**Work instructions:**
1 - In the column on riot sentencing, can you shorten the paragraph beginning "When then-U.S. Attorney Bill McSwain" while keeping its main facts?
2 - Can you pick up the column on riot sentencing after its last sentence and keep it going?

**** Passage shown

This won’t take long.
There’s no denying that American justice is not dispensed equally — or justly — among Americans, especially when it comes to sentencing.
The rich fare better than the poor. Women are treated more leniantly than men. Blacks are treated more harshly than whites.
Generally speaking. This is well documented.
Less so are the sensibilities of judges.
First, I state my bias. I support law and order, and by that I mean laws that are fair and evenly enforced.
It’s no surprise they are not.
The Wednesday Inquirer front-paged a story reporting that the sentences requested by federal prosecutors for the local George Floyd rioters were cut so drastically by judges it seemed like a GM Red Tag sale.
When then-U.S. Attorney Bill McSwain brought federal arson charges against those who had set fire to police cars during the riots, he wanted them sent away for as much as seven years.
But the sentencing, the Inquirer reported, “resulted in significantly lighter punishment.” None of them got anywhere near seven years.
The Inquirer focused on remarks made by Judge Joel M. Slomsky, appointed to the federal bench in 2008 by President George W. Bush.
“Nobody’s saying that this was not a serious offense,” Slomsky said as he sentenced the last of the defendants — Marquise Williams, 29, of Philadelphia — to 14 months behind bars, the Inquirer reported.
“The events that happened that day were tragic in many, many ways — beginning with the death of George Floyd,” Slomsky added. “Mr. Williams, like many, got caught up in the emotion of that day.”
He concluded that the defendants’ behavior during the riot was in most cases an anomaly stoked by communal outrage over Floyd’s death. Slomsky sounded more like a defense attorney than a judge.
“In looking at this situation, I really come away thinking we won’t see her again in a criminal courtroom,” said U.S. District Judge Barclay Surrick as he sentenced a 37-year-old massage therapist who firebombed a police car, one of two destroyed. (Philly police cars cost $60,000 each, $120,000 for the two.) “I think she’s learned her lesson,” the Inquirer reported.

********
**** Dataset content

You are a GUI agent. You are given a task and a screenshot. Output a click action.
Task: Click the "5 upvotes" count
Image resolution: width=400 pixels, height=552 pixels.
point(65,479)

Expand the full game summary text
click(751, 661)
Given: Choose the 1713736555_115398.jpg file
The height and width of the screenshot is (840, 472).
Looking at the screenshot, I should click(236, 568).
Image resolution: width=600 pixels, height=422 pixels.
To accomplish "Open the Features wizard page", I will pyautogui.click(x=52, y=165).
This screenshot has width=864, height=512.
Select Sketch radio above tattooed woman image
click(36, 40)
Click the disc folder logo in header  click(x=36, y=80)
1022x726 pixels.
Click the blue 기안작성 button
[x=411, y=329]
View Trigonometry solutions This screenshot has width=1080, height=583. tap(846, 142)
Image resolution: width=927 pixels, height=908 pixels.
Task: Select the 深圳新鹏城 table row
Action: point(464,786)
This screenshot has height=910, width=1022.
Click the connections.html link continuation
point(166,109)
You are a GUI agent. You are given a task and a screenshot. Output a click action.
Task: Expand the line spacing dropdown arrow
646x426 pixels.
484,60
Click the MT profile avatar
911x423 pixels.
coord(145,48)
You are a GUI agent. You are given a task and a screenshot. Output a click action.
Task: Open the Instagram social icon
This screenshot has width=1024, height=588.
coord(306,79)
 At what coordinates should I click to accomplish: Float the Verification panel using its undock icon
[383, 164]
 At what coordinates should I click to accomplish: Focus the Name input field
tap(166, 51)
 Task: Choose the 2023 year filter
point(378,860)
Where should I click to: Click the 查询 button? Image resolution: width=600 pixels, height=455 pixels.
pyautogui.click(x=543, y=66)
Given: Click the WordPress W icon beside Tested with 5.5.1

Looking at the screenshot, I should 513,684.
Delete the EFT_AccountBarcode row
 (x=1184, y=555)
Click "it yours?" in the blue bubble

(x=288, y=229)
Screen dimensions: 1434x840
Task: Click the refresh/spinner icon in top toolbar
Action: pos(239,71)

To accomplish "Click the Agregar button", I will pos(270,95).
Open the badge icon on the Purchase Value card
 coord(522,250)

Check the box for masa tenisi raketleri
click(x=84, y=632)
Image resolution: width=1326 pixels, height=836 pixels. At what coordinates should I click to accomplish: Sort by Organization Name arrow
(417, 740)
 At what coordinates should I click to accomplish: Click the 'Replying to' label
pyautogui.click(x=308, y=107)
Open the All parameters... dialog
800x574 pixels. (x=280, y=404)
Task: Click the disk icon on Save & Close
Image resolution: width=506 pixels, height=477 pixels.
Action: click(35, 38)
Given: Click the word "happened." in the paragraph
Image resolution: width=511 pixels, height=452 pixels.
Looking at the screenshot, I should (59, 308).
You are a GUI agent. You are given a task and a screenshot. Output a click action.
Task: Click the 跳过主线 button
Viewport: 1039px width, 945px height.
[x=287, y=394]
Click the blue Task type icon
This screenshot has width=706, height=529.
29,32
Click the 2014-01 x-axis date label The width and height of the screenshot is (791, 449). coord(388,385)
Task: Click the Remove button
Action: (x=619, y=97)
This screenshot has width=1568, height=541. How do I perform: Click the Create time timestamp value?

********

**Results in order:**
1 - Then-U.S. Attorney Bill McSwain filed federal arson charges against those who set fire to police cars during the riots and sought sentences of up to seven years.

2 -
Now — couldn’t those same remarks be applied to most of the Jan. 6 rioters at the Capitol?
Each riot was an attack on an institution of society — the police, government. The attack on the Capitol was more severe, no doubt, but couldn’t what the federal judges said about the Philly rioters be applied to the D.C. rioters, who — in the main — got very harsh sentences? Would Judge Slomsky have been as magnanimous if the Social Justice Warriors had done $120,000 worth of damage in his courtroom?
No remarks about the communal outrage they felt about a (not) stolen election, the emotion of the day, and, really, how many of them would be in court again?
Mostly they were ordinary citizens, bedazzled by the lies of their leader, swept up in the moment to commit crimes of trespass, breaking and entering, and even assault on police.
Don’t get me wrong. I have little sympathy for them. The same for the Philly rioters. Grievances do not write a permission slip for violence.
I am merely drawing your attention to a vast disparity of sentencing between a riot that judges seemed to forgive, George Floyd, and one they won’t, Jan. 6. Is that even-handed justice?